TASK DIRECTIONS » From the records below, transcribe exactly the lines that begin at the line with "Task: Open the search category All dropdown" and end at the line with "Image resolution: width=1671", both included.

AVAILABLE DATA »

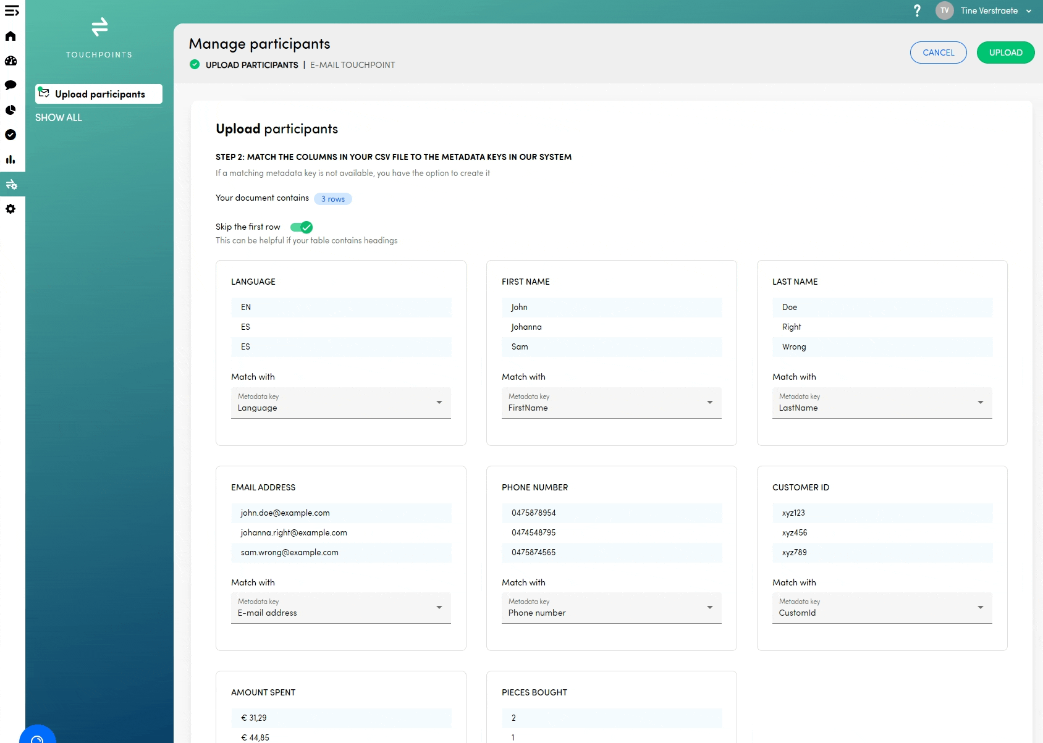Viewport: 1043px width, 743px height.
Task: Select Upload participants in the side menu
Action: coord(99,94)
==
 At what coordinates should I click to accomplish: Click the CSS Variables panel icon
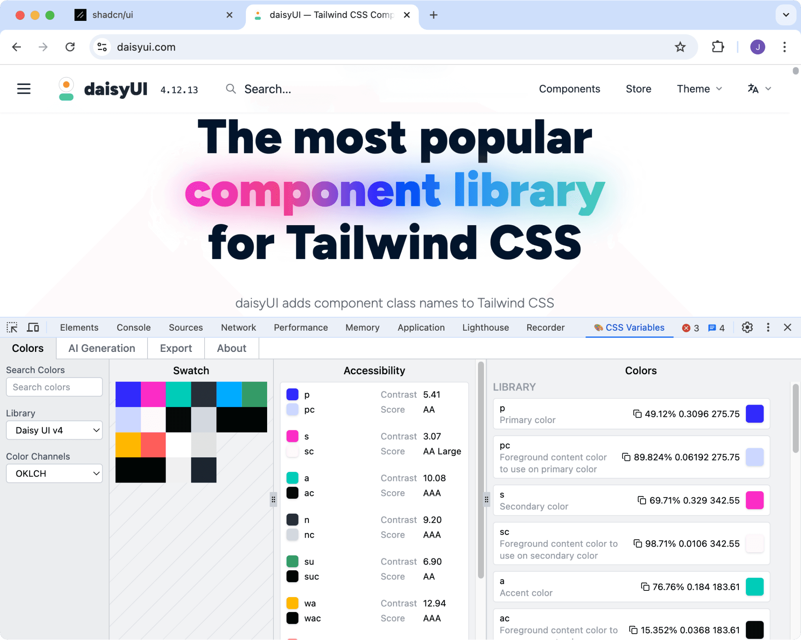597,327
...
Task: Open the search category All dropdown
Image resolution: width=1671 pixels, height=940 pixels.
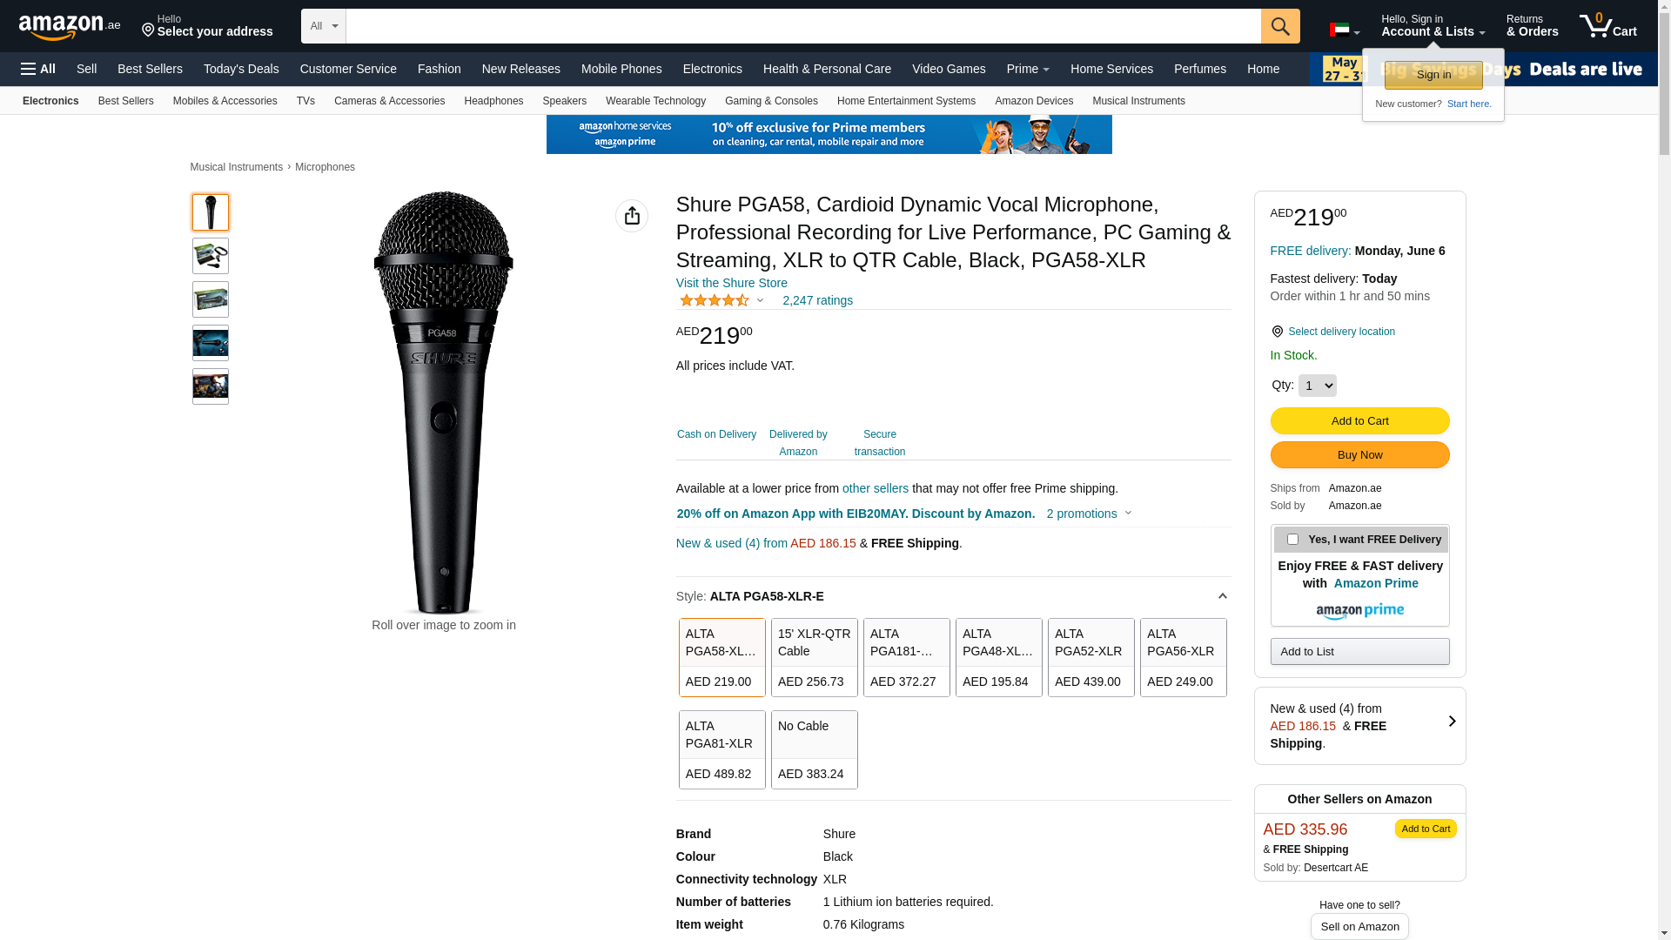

PROBLEM SOLUTION »
Task: Open the search category All dropdown
Image resolution: width=1671 pixels, height=940 pixels.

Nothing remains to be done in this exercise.